# Consigne
Écrivez la suite du texte sur le séjour parisien et la Manufacture des Gobelins, en reprenant juste après sa dernière phrase.

# Texte présenté
== == ==

C’est la fin du voyage. Et ce n’est pas une fin désagréable que de terminer ces deux semaines de déplacement continu à Paris, même si le but est d’abord d’assurer une présence au Salon International du Patrimoine et de modérer une conférence à plusieurs voix – douze exactement pour une heure – ce qui est de la folie. Mais il s’agissait de donner la parole à tous ceux qui ont fait l’effortet nous ont fait le plaisir de se présenter dans un cadre collectif.
Je loge cette fois dans le quartier de la Place d’Italie ; c’est à dire à deux pas de rues, de bâtiments, de boutiques, voire de restaurants qui font plus que de me faire revenir quelques années en arrière. Ils me racontent ma propre histoire.
Le long de l’avenue des Gobelins, sans aller plus loin, je redécouvre la façade de la Manufacture où j’ai eu de nombreuses fois rendez-vous dans les années 80 avec l’administrateur du Mobilier National, Jean Coural, qui avait trouvé plus simple, après 1981 et l’arrivée des socialistes, de faire appel aux services du magazine que je dirigeais plutôt que de continuer une confrontation artistique sur la notion même de tapisserie.
Il avait souhaité y inclure – dans la revue en question - et diffuser ainsi plus largement les catalogues des artistes qu’il avait choisis en vue de les exposer à la Galerie Nationale de Beauvais. Il les choisissait d’un commun accord avec moi, mais dans cet accord, il avait les cartes en main puisqu’il représentait la puissance invitante et qu’il disposait du budget. Je dois lui rendre hommage sur le fait qu’il développait un sentiment très sûr en ce qui concerne les créateurs qui pouvaient entrer chez lui et qu’il anticipait gentiment sur les noms que je lui aurais suggérés. Son amitié avec André Malraux, puis avec le couple Pompidou, eux-mêmes grands amateurs de création contemporaine, avait contribué à lui ouvrir les portes d’un monde qu’il connaissait déjà en partie, mais vers lequel sa formation d’archiviste ne le conduisait par forcément.
Il avait commencé son choix d’expositions pour la Galerie Nationale de Beauvais ré ouverte par une artiste peintre qui avait pris la maille de crin pour réaliser des peintures spatiales, si étrangement proches de sa propre écriture et de ses encres sur papier. Pierrette Bloch est une très proche de Pierre Soulages, depuis l’après guerre, par l’amitié et par l’amour du noir.
J’ai beaucoup apprécié cette grande dame qui vient d’atteindre sa quatre-vingtième année et dont l’appartement donnait l’impression d’une sorte de vigie, dans lequel toutes les peines du monde venaient se résoudre par une lente et persuasive opération de remmaillage, dans l’arabesque de la plume, du pinceau, du crochet. Comme si lui incombait une responsabilité grandiose, résolue par le presque rien. Je me demande parfois si le monde ne tient pas encore, bon gré mal gré, comme un tissu fragile, grâce à l’obstination des réparations de Pierrette.
Je redécouvre en effet vraiment la façade des Gobelins qui est aujourd’hui blanche et sur laquelle de grandes photographies avouent ce qui s’y déroule : fils verticaux accueillant laines colorées et broches, nuages de vapeur s’échappant des cuves de teinture. Allez visiter ! L’ouverture est permanente, contrairement au passé où seules des visites guidées étaient organisées.

== == ==

# Enregistrements du jeu

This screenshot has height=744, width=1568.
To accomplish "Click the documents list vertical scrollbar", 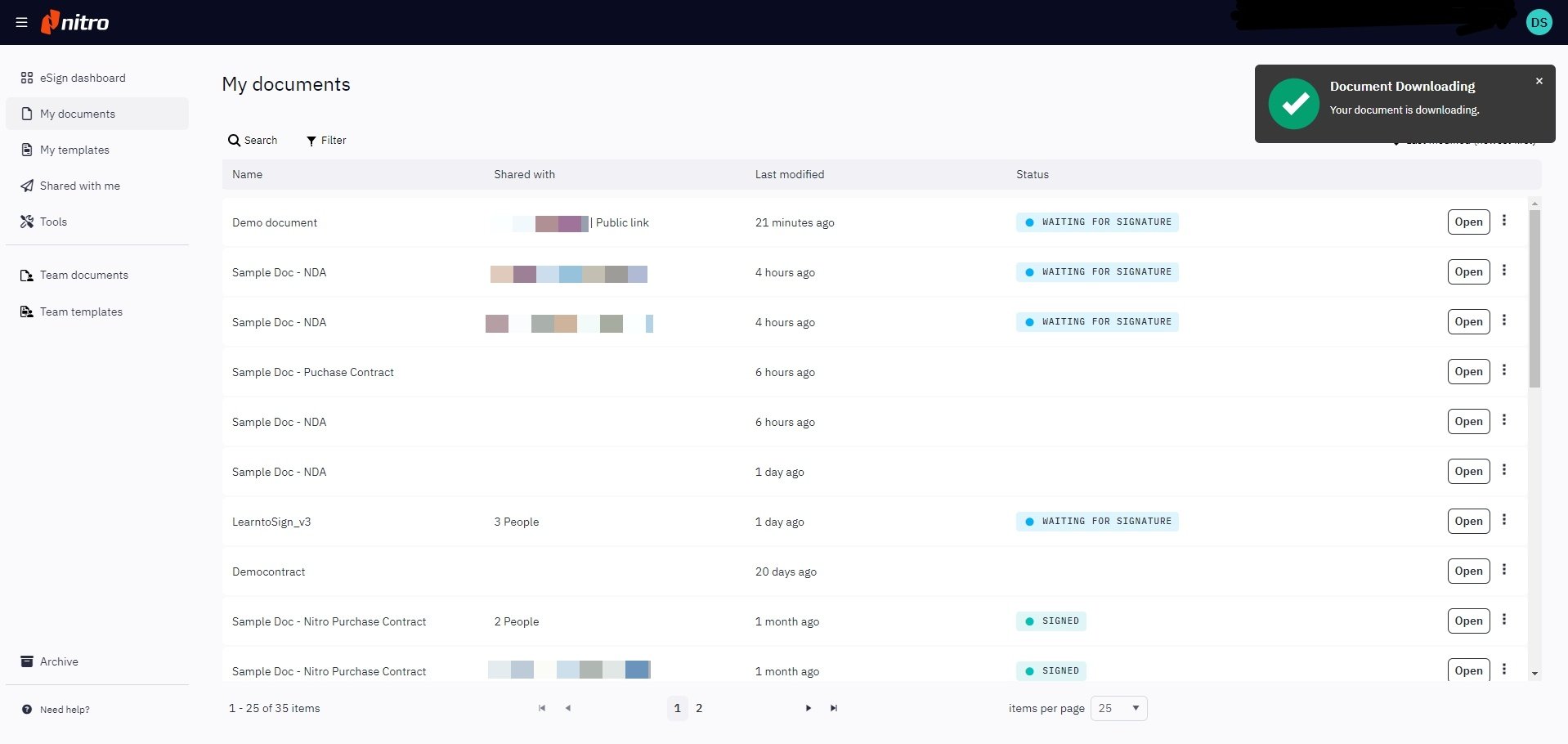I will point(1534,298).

== == ==

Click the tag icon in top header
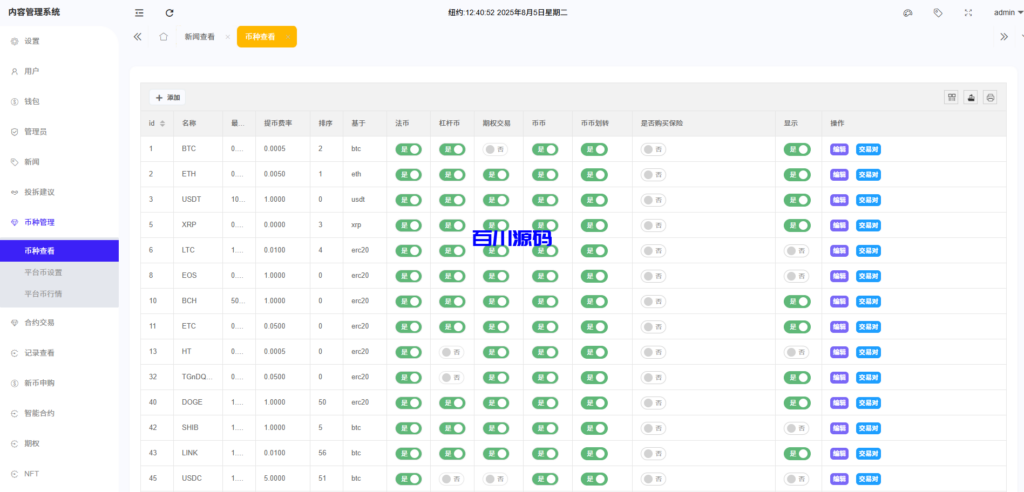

== == ==

# Réponse attendue
Je n’ai pu rentrer à l’époque dans les secrets de la maison qu’en raison de tous les lissiers que je connaissais, et surtout ceux qui, comme Pierre Daquin en sont sortis. J’y ai découvert aussi tous les entrepôts du Mobilier National, cette vénérable institution qui a succédé au Mobilier Royal. Ces augustes chaises auxquelles des chefs d’Etat, des ministres, des ambassadeurs et des ambitieux ont confié leur séant sont rangées comme des livres d’histoire. Certaines d’entre elles sortent périodiquement quand il vient à l’esprit d’un Président de changer la Constitution et de réunir le Congrès à Versailles. D’autres partent en excursion dans le monde des ambassades et les créations de designers, architectes ou non, comme Pierre Paulin et Jean-Michel Wilmotte, vont côtoyer pour quelques années les tables indiennes, les lampes japonaises ou quelque commode Biedermeier.
Au fond c’est vrai que j’ai la nostalgie de ces expositions où, à Pierrette Bloch avaient succédé Pierre Daquin, Lia Cook, Francis Wilson… avant que la série ne s’interrompe dans les remords des socialistes et la reprise en main du Ministère de la Culture par les vrais professionnels de l’art : les inspecteurs à la création.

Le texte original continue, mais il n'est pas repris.